** Opening Given data block **

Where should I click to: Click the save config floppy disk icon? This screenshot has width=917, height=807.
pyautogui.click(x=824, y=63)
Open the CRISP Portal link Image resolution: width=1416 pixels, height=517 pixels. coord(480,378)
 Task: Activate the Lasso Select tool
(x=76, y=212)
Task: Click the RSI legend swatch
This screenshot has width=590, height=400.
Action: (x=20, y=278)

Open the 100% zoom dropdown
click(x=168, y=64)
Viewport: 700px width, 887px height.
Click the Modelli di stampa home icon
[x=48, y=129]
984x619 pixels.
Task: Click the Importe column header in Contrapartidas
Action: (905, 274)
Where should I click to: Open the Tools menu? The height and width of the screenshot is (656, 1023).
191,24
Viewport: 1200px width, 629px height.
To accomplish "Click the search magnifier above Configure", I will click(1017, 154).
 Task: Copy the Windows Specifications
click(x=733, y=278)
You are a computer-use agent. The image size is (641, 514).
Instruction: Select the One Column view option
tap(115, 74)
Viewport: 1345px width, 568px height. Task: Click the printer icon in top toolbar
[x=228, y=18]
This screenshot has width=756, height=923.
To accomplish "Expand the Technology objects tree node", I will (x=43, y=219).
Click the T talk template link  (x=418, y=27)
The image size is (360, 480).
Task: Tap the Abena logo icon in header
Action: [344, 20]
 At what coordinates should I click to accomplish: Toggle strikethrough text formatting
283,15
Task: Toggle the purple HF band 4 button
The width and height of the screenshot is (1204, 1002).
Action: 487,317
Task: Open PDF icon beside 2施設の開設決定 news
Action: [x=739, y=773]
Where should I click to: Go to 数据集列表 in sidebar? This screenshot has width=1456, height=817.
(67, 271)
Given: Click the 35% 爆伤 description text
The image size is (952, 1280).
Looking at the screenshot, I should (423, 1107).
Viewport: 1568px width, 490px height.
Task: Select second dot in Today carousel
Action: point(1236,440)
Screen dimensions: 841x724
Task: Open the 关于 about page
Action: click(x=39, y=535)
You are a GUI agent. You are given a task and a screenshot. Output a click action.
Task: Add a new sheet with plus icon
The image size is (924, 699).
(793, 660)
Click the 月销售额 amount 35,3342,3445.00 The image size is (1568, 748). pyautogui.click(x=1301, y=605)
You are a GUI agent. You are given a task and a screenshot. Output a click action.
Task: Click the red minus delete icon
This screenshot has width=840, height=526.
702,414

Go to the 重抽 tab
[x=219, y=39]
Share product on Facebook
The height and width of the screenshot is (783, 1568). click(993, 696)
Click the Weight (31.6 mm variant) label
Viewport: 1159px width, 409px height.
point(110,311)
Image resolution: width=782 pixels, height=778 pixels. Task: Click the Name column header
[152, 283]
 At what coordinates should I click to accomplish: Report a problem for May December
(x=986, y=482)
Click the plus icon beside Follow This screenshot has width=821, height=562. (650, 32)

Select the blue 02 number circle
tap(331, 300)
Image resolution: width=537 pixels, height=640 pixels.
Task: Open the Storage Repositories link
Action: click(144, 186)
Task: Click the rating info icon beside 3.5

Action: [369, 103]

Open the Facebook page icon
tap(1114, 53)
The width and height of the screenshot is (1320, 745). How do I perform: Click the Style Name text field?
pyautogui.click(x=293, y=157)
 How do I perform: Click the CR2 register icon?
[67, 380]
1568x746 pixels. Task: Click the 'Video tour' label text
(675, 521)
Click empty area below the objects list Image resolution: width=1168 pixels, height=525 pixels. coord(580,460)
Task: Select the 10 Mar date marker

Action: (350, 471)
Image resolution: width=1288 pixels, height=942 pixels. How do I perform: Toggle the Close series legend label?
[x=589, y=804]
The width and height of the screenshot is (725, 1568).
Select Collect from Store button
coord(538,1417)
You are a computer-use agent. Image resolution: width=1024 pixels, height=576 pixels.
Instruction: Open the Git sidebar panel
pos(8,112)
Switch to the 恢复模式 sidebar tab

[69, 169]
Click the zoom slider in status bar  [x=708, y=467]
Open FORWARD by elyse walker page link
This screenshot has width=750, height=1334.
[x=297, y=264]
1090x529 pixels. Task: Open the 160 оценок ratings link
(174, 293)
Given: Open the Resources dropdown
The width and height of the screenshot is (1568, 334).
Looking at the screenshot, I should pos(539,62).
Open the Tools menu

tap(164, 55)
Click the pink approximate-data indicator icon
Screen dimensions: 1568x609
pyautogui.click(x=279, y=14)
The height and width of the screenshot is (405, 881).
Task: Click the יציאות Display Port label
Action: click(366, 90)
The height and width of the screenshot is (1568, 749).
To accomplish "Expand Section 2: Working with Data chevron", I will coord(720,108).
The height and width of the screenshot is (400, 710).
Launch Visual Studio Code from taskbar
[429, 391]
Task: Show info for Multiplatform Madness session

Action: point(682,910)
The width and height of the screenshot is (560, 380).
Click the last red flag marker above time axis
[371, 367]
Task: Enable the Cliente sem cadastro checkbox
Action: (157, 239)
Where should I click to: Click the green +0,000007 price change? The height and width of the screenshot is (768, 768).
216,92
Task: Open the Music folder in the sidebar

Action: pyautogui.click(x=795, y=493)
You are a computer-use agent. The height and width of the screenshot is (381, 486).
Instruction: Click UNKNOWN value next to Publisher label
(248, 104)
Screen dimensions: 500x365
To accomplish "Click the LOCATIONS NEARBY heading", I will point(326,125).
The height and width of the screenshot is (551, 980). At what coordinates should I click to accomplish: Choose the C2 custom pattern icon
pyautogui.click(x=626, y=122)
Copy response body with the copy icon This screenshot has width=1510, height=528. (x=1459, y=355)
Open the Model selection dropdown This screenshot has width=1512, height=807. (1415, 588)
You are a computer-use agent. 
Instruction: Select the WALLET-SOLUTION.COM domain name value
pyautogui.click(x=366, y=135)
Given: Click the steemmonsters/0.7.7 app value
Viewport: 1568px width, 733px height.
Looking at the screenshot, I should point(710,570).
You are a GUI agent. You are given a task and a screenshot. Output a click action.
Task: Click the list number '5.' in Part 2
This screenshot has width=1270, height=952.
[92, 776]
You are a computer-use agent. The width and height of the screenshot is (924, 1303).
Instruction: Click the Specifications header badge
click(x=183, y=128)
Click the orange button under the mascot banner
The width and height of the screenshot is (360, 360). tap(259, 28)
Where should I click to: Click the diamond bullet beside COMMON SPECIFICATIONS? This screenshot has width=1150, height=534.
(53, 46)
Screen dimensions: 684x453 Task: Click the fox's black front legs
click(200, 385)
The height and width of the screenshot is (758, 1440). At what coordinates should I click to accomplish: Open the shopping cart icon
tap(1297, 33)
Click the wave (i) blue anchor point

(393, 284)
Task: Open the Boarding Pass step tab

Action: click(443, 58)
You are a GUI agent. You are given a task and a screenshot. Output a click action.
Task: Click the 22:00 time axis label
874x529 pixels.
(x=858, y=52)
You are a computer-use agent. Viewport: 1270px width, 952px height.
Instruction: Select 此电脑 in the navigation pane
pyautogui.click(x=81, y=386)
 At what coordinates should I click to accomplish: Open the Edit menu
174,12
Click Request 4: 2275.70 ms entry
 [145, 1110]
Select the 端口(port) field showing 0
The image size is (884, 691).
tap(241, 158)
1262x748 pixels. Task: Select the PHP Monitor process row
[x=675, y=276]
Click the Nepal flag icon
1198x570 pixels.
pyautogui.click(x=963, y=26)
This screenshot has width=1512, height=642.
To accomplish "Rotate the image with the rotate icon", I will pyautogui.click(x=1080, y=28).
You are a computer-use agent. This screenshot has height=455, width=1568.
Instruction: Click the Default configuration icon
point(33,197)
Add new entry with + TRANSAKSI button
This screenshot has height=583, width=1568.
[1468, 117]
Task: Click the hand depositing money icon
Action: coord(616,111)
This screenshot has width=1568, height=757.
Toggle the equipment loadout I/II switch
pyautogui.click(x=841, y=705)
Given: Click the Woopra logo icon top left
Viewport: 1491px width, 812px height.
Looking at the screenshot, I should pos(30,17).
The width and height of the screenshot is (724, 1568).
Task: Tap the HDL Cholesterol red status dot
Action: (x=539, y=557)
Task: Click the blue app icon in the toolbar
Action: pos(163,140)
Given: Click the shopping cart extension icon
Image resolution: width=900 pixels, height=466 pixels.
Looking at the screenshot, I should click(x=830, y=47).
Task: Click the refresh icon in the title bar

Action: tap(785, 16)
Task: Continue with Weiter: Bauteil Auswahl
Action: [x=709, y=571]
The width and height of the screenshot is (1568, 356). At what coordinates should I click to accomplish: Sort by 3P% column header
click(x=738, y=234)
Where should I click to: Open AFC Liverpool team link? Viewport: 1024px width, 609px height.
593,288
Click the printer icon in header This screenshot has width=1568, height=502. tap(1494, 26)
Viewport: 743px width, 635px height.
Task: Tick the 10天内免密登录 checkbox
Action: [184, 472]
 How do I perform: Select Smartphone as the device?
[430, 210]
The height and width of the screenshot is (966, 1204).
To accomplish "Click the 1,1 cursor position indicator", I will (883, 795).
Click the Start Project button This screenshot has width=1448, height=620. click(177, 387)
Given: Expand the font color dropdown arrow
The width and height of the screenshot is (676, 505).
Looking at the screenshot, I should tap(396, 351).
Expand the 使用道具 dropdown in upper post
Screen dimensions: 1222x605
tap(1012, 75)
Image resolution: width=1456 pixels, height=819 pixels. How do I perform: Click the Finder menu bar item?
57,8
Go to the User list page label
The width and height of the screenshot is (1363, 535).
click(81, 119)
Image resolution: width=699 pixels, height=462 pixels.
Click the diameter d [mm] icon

** Closing Given data block **

## Exercise goal
Beginning at the line with "At what coordinates should I click to accomplish: Toggle" and stopping after the line with "Click the plus", please write out every line of the data above exactly and nothing else.

## Response to the task
 At what coordinates should I click to accomplish: Toggle strikethrough text formatting
283,15
Task: Toggle the purple HF band 4 button
The width and height of the screenshot is (1204, 1002).
Action: 487,317
Task: Open PDF icon beside 2施設の開設決定 news
Action: [x=739, y=773]
Where should I click to: Go to 数据集列表 in sidebar? This screenshot has width=1456, height=817.
(67, 271)
Given: Click the 35% 爆伤 description text
The image size is (952, 1280).
Looking at the screenshot, I should (423, 1107).
Viewport: 1568px width, 490px height.
Task: Select second dot in Today carousel
Action: point(1236,440)
Screen dimensions: 841x724
Task: Open the 关于 about page
Action: click(x=39, y=535)
You are a GUI agent. You are given a task and a screenshot. Output a click action.
Task: Add a new sheet with plus icon
The image size is (924, 699).
(793, 660)
Click the 月销售额 amount 35,3342,3445.00 The image size is (1568, 748). pyautogui.click(x=1301, y=605)
You are a GUI agent. You are given a task and a screenshot. Output a click action.
Task: Click the red minus delete icon
This screenshot has width=840, height=526.
702,414

Go to the 重抽 tab
[x=219, y=39]
Share product on Facebook
The height and width of the screenshot is (783, 1568). click(993, 696)
Click the Weight (31.6 mm variant) label
Viewport: 1159px width, 409px height.
point(110,311)
Image resolution: width=782 pixels, height=778 pixels. Task: Click the Name column header
[152, 283]
 At what coordinates should I click to accomplish: Report a problem for May December
(x=986, y=482)
Click the plus icon beside Follow This screenshot has width=821, height=562. (650, 32)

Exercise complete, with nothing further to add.